# ACTIVITY
Return each line of the records below in which the string "computer" turns up.

━━━ MATERIAL SHOWN

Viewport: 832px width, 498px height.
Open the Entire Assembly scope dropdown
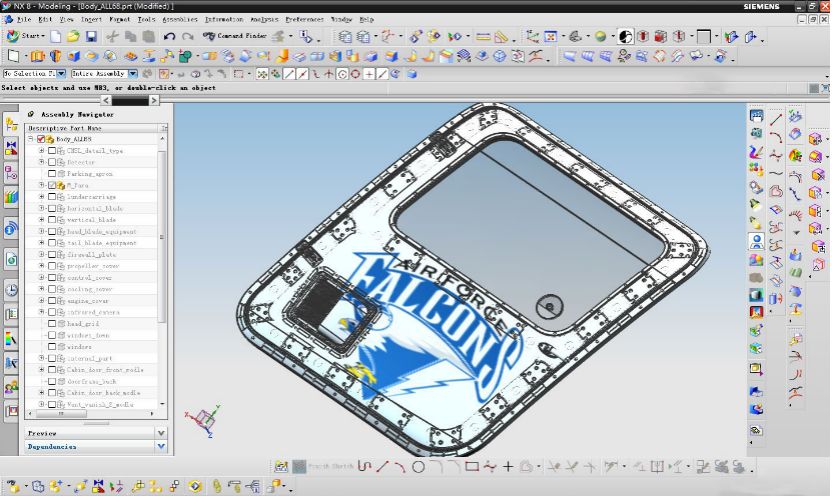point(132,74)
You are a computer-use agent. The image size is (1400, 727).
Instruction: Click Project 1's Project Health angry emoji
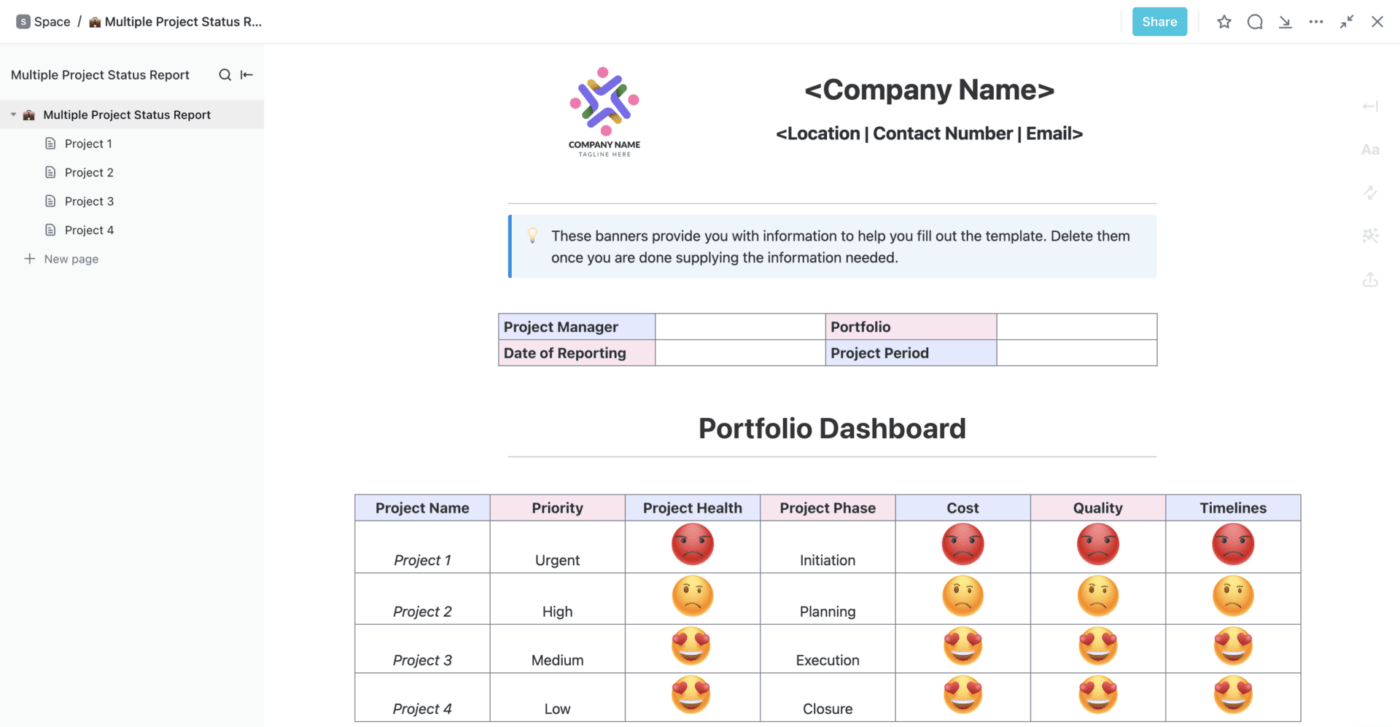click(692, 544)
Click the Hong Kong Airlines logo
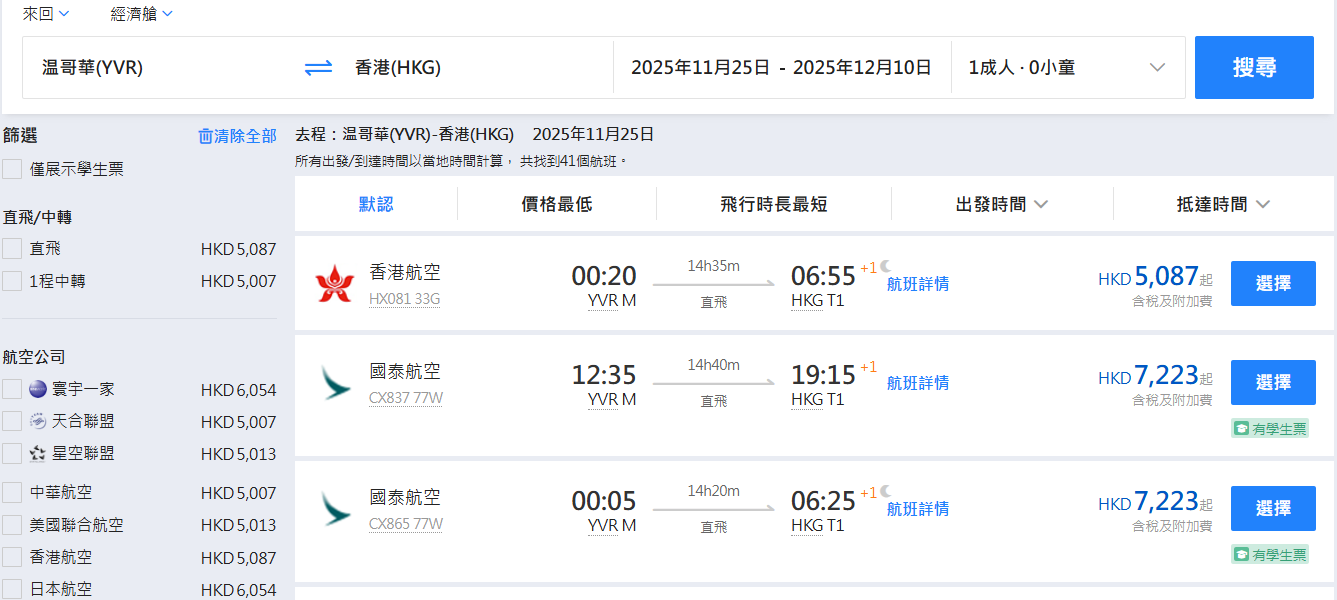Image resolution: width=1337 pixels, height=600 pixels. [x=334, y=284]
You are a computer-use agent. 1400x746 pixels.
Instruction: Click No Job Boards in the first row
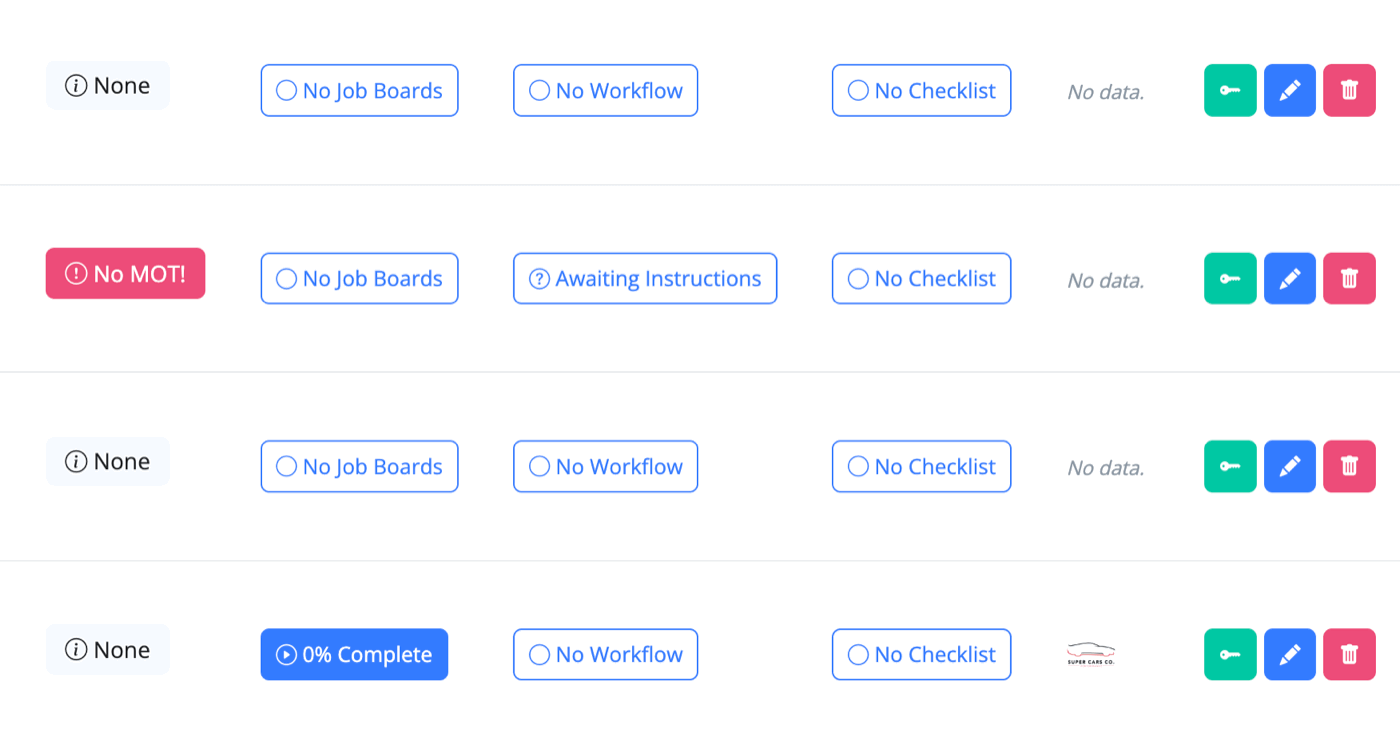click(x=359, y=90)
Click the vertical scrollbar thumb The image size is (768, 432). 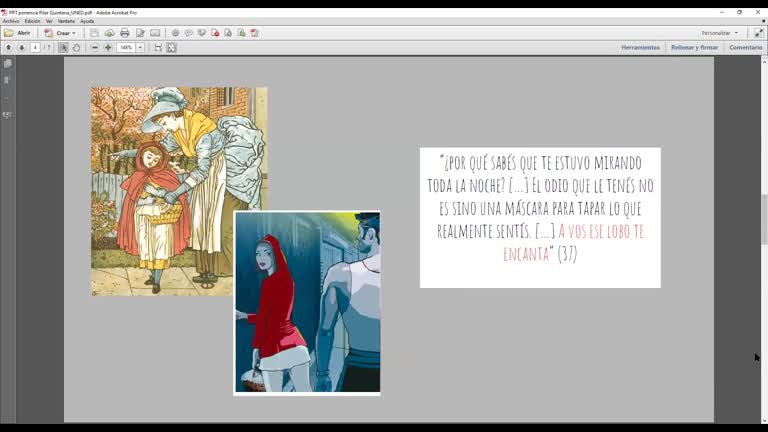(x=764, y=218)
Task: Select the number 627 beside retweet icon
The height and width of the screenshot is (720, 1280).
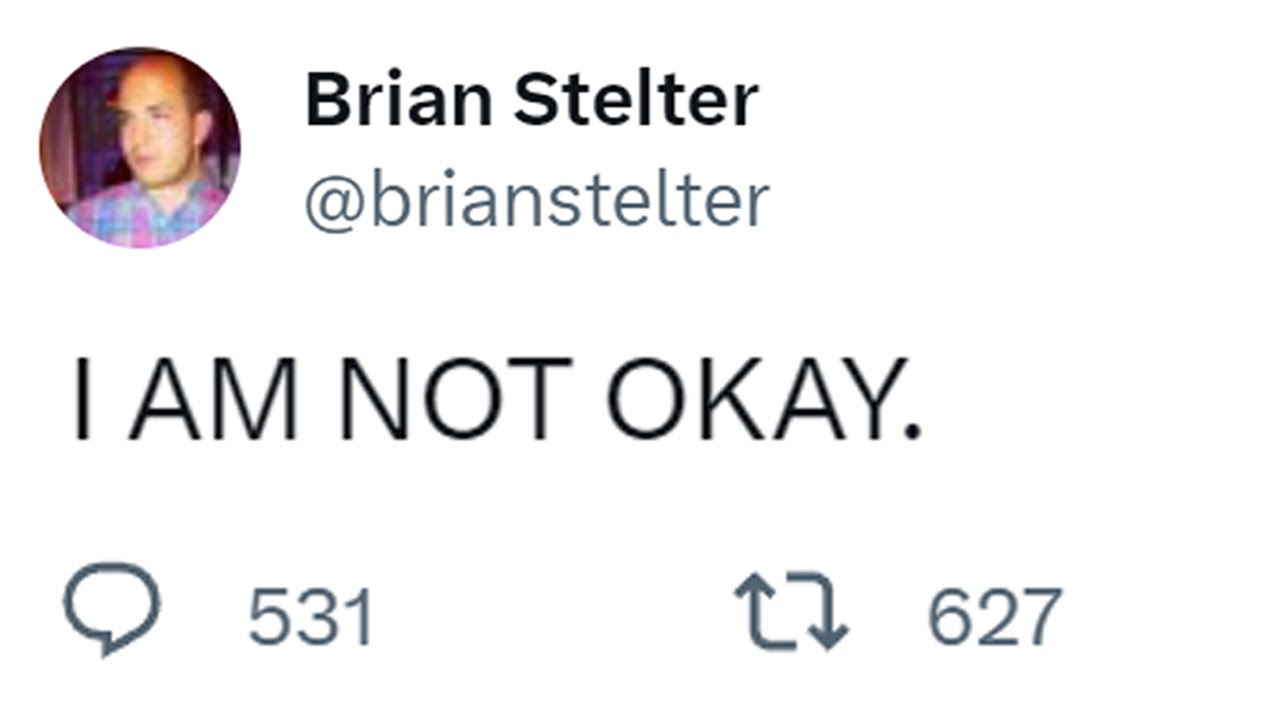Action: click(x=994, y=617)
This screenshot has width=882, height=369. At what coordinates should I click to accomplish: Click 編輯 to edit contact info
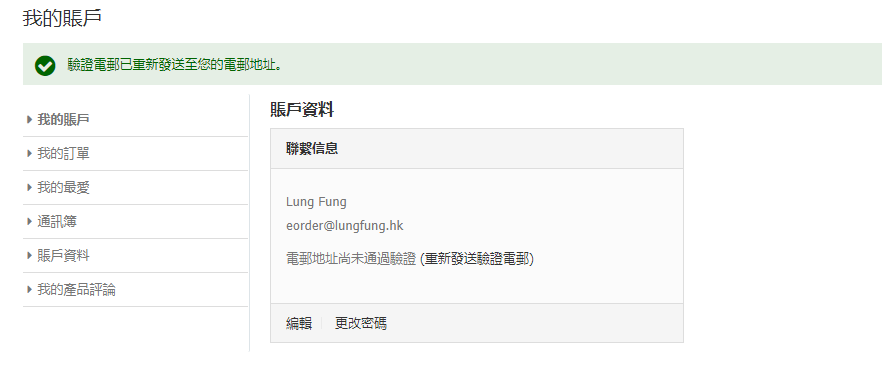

━━━━━━

# WRITTEN ANSWER
You are a computer-use agent. The image size is (1400, 727).
You are a computer-use agent. 1400x746 pixels.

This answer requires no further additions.